Selling your home can be difficult at the best of times, but for the most part if you have good information you can make good decisions. More and more we’re encountering situations where people who could sell and make a reasonalble return on their investment are having second thoughts because of the interest rate double edge sword.
We're seeing a lot more buyers coming into the market while the inventory has dimmed from its bright heights of 2007 and 2008. One reason for this is that mortgage rates are the lowest they have ever been.
Along with more buyers, the low interest rates have brought high pay out penalties for home owners with a fixed or closed mortgage. Most closed mortgages have an early payout penalty of the greater of either 3 months interest or the interest differential. For many many years it has almost always equated to 3 months interest. However with interest rates dropping so significantly that has most definitely changed.

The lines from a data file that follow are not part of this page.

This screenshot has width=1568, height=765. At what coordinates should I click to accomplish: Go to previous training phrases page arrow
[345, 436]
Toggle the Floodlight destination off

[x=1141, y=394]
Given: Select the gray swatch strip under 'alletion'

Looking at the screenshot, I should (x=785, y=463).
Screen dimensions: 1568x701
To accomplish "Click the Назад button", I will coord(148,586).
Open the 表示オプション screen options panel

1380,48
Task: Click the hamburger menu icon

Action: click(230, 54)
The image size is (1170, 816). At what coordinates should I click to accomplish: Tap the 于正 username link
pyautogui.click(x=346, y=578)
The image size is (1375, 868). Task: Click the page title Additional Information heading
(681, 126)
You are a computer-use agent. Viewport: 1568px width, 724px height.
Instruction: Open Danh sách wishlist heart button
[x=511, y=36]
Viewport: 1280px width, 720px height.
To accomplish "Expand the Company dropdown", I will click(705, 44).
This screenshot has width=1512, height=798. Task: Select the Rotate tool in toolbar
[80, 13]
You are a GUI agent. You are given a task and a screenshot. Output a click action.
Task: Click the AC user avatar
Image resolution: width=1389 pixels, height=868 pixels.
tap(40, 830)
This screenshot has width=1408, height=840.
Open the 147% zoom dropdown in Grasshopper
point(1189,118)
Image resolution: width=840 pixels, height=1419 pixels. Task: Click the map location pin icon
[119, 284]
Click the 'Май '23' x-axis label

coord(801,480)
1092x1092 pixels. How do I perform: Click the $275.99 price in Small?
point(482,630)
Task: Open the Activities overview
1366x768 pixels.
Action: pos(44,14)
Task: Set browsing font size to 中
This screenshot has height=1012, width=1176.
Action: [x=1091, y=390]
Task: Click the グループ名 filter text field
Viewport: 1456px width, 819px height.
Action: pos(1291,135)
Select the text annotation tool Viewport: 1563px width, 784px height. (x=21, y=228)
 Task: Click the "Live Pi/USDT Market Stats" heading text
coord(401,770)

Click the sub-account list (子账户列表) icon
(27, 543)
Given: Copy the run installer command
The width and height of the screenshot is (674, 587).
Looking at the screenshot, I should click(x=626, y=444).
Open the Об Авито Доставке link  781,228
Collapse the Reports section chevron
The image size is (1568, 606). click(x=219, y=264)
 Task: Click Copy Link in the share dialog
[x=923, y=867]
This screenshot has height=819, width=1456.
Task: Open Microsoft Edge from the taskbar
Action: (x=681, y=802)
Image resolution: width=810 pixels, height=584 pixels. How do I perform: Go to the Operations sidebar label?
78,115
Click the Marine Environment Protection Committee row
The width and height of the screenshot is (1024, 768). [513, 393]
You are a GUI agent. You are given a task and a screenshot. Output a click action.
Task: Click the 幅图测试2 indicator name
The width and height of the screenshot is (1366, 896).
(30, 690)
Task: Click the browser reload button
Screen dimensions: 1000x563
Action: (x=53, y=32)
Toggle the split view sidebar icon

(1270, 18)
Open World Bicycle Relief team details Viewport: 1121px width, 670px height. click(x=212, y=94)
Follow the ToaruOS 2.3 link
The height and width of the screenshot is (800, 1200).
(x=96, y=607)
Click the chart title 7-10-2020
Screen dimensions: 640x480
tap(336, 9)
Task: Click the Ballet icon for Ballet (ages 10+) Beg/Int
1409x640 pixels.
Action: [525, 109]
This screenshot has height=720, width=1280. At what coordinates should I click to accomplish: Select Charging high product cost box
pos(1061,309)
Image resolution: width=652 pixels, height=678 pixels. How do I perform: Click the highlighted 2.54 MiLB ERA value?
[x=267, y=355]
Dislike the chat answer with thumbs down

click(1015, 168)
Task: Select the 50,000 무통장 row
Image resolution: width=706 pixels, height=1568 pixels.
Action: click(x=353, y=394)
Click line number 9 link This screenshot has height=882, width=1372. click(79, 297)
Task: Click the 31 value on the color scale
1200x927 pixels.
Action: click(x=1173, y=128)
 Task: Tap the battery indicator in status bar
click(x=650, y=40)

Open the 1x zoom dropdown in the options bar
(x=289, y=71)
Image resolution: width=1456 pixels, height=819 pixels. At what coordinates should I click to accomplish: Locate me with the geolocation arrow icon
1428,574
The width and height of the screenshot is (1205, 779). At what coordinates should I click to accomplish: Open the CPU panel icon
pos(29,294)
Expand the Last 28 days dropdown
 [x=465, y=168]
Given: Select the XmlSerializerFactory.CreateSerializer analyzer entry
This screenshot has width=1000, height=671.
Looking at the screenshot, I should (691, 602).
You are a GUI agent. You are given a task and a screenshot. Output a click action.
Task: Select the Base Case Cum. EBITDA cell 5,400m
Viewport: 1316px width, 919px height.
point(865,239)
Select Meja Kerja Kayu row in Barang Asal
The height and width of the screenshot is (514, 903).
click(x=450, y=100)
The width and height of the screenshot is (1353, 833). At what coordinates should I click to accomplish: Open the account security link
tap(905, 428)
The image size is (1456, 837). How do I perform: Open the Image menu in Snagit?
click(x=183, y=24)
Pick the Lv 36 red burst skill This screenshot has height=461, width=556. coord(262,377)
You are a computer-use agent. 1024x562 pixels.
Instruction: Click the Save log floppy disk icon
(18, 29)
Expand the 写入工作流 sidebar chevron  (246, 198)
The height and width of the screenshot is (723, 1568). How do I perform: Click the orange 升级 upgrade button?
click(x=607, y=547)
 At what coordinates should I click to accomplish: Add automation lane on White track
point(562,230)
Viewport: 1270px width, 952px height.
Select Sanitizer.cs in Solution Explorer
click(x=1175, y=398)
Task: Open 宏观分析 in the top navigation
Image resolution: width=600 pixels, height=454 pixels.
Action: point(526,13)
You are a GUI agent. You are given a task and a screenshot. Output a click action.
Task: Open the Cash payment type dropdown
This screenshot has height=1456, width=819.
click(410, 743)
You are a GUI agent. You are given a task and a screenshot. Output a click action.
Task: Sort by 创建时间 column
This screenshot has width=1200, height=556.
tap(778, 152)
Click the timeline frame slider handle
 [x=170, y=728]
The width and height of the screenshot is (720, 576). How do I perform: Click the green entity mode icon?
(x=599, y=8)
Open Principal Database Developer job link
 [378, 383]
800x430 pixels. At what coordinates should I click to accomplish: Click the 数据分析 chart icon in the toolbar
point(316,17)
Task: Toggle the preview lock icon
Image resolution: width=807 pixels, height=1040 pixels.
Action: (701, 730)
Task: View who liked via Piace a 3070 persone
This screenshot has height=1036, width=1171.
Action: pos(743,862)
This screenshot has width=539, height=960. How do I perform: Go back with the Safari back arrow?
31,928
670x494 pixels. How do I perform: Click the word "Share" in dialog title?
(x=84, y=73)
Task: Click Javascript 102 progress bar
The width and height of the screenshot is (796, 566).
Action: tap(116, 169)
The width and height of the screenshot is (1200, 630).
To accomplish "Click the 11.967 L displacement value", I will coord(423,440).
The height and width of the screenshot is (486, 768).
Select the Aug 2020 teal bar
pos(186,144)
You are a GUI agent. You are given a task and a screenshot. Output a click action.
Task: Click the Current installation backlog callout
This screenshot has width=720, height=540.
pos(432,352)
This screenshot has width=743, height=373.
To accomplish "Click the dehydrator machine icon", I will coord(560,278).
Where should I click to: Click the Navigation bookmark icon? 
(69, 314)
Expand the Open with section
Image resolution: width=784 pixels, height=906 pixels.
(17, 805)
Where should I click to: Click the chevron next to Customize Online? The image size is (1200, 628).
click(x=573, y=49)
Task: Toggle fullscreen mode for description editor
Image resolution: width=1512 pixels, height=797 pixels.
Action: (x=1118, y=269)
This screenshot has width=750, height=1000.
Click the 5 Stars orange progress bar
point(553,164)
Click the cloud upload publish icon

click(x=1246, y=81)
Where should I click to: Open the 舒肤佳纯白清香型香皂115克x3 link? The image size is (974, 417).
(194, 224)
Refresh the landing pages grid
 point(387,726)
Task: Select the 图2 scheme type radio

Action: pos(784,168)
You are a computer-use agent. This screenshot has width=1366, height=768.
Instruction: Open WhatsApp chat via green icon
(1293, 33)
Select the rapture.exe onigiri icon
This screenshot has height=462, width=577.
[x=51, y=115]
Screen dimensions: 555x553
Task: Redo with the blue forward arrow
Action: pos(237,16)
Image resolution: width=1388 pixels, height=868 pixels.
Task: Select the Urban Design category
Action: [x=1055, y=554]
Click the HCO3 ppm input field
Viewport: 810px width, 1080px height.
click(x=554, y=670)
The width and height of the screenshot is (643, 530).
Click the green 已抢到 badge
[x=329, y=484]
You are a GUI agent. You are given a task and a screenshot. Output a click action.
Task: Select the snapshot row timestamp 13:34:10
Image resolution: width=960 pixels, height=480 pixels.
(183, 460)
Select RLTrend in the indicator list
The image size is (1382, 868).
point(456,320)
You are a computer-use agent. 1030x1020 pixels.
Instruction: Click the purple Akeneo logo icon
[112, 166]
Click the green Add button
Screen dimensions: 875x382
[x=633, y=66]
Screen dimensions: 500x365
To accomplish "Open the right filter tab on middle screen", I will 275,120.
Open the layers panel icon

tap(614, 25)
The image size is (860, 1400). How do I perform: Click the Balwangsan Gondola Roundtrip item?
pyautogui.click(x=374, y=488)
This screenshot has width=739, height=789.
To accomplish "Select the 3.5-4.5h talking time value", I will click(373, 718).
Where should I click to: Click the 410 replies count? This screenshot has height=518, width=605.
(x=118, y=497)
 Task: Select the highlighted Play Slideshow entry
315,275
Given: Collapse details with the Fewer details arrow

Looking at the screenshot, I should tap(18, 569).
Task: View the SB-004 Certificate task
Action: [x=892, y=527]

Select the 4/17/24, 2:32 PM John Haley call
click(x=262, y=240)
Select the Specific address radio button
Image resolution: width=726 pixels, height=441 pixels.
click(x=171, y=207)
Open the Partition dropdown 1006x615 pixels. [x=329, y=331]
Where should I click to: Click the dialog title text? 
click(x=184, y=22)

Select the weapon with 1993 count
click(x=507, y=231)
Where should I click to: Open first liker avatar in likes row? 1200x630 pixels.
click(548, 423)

For example, in one case the 3 month interest worked out to $4500, while the interest differential worked out to a whopping $24,000. This means if the home owner sold their home, and could not port their mortgage to a new property they would have to pay a penalty of $24,000 to their lender.
In years past there were many work arounds to chisel down the amount owed. However, many lenders like the Royal Bank and others have eradicated many of these programs. Gone are the blend and extend programs that would allow you to at lease blend your interest rate down. Gone seems to be the willingness of lenders to forgive payout penalties if a new mortgage was procured through them within 60 to 90 days.
One thing is for certain. If you are selling its a good idea to know in advance what your penalty will be.